Una vez mal me pasó un temblor por el espinazo. El de la foto era mi padre.
—Este hombre—continuó—, fue la luz de su tiempo. Fue un excelente militar. No sabes las locuras que inventaba ni las grandes misiones que realizaba.
Al gordo le brillaban los ojos de una extraña manera. Su expresión parecía la de otra persona por lo cálida que se veía.
—Era mi mejor amigo—mentalmente hice una mueca de asco—, y cuando murió quise vengarlo. Quise acabar con ese mercenario que le arrebató la vida…
Arqueé las cejas, sorprendido. El gordo suspiró de nuevo.
—Bueno, eh, supongo que sabes de quién se trata—dicho esto, asentí—. Mira, no pretendo obligarte a que seas como él, ni tampoco que lo veneres como a un Dios—no dejó de mirarme ni cuando me volví para ver a su secretaria pasar—. Lo único que quiero es que lo recuerdes, que lo lleves siempre en tu mente, no como alguien cobarde sino como un padre valiente… bueno, quién soy yo para decirte qué hacer.
Se calló; ahora miraba nerviosamente el suelo, con sus ojos aún brillantes, mientras acariciaba con la yema del dedo el marco del portarretrato. Suspiró una vez más.
—Creo que esto se está tornando emotivo, ¿no crees?—subió la mano a tiempo para limpiarse un par de lágrimas. Lejos de verse ridículo, había mostrado su vulnerabilidad. Finalmente suspiró, como aliviado—. Al fin pude hablar con su hijo, pero lo que nunca pensé fue que resultara ser un pequeño bastardo sabelotodo como tú.

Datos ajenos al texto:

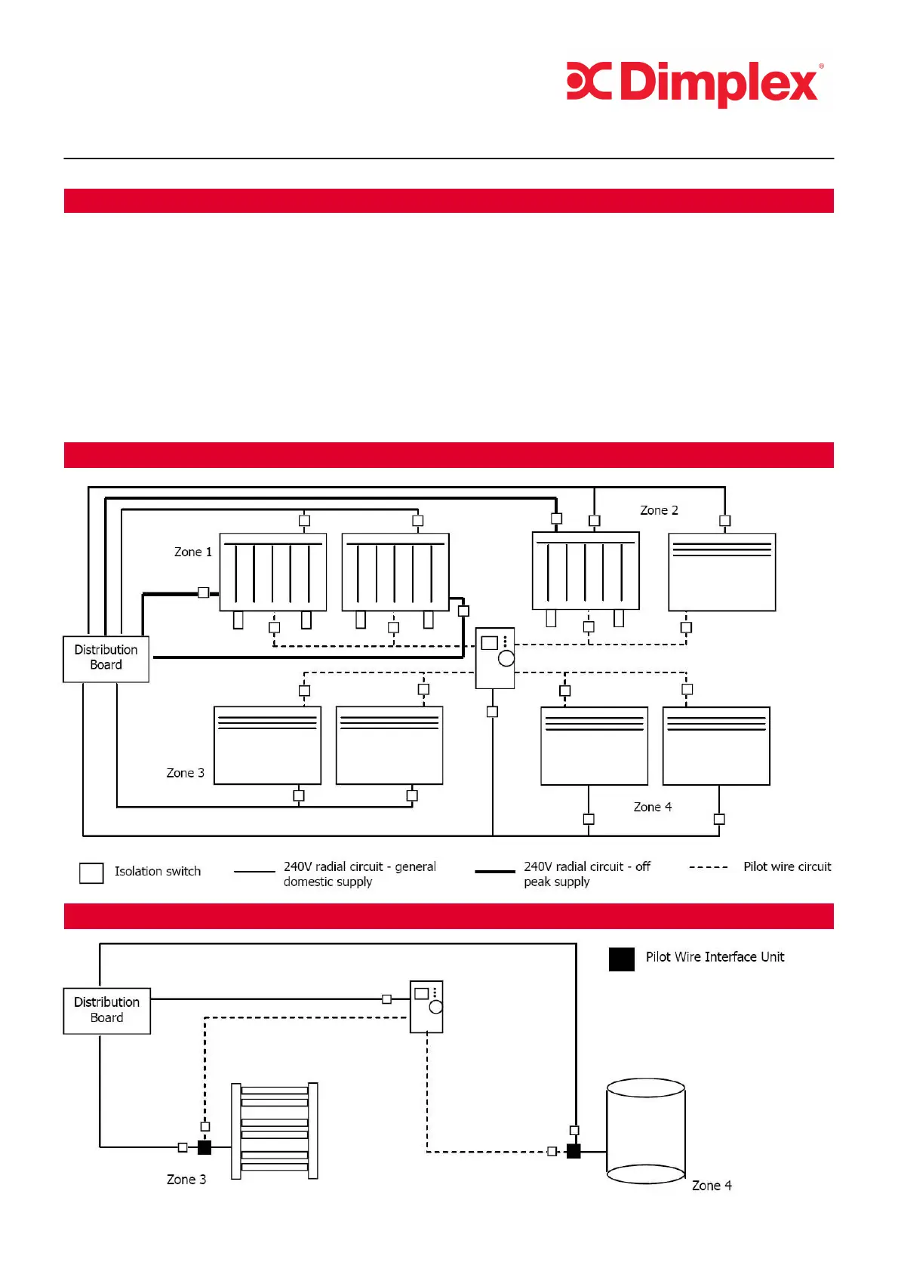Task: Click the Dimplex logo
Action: pyautogui.click(x=694, y=83)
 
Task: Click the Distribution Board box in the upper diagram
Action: pyautogui.click(x=106, y=658)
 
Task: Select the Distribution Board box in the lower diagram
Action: pyautogui.click(x=106, y=1010)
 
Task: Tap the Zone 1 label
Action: pyautogui.click(x=192, y=552)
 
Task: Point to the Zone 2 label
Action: pyautogui.click(x=659, y=510)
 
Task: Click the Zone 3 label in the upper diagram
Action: pyautogui.click(x=185, y=773)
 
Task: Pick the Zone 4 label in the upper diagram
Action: pyautogui.click(x=652, y=807)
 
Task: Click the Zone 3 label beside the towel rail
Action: pyautogui.click(x=186, y=1179)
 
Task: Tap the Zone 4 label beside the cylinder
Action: pyautogui.click(x=711, y=1185)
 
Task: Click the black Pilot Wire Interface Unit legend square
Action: pyautogui.click(x=621, y=959)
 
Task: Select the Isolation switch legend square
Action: pyautogui.click(x=91, y=872)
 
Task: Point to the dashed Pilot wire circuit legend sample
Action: pyautogui.click(x=708, y=867)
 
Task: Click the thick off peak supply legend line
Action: pyautogui.click(x=494, y=872)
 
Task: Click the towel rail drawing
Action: pyautogui.click(x=274, y=1130)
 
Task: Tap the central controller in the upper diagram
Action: pyautogui.click(x=495, y=657)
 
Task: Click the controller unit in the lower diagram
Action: pyautogui.click(x=426, y=1006)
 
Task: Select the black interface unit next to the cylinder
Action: pyautogui.click(x=574, y=1151)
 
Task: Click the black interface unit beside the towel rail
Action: pyautogui.click(x=204, y=1147)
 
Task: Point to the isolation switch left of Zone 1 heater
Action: pyautogui.click(x=203, y=592)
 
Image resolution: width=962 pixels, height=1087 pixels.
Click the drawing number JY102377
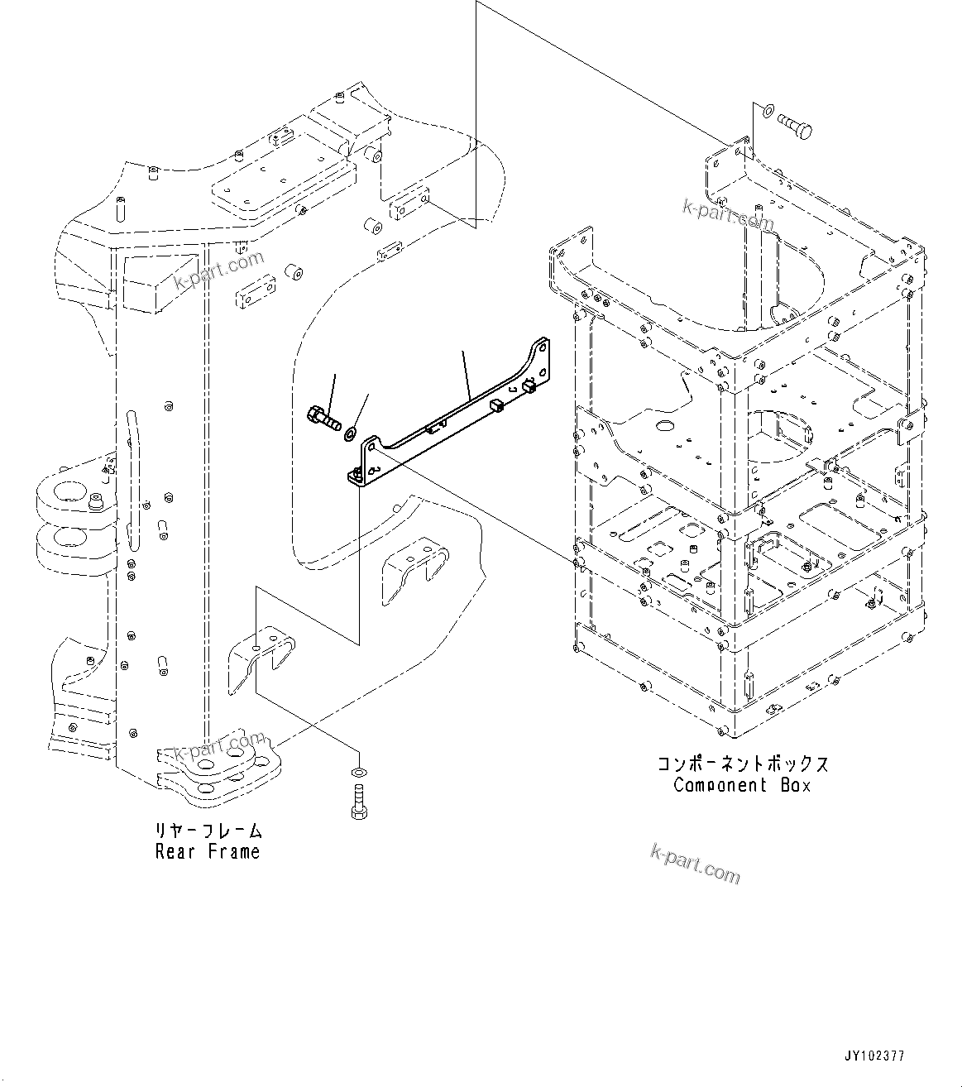pos(874,1056)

Sonreí casi hipócritamente.
—Seamos amigos, ¿sí? Es que… te pareces mucho a él—un grandísimo embuste; ese señor era bastante alto, bronceado, fornido. Además era rubio y tenía el pelo mucho más corto que el mío, echado hacia atrás—. Entonces qué dices, ¿amigos?
Sacudí la cabeza, después de pensarlo mucho, y estreché su mano. Ahí comprendí que el gordo no era tan gordo; tenía unos músculos envidiables y todo, lo único era que su contextura era gruesa. También comprendí que no me provocó nada el evocar a mi padre, además de que sin lugar a dudas había hecho un gran descubrimiento.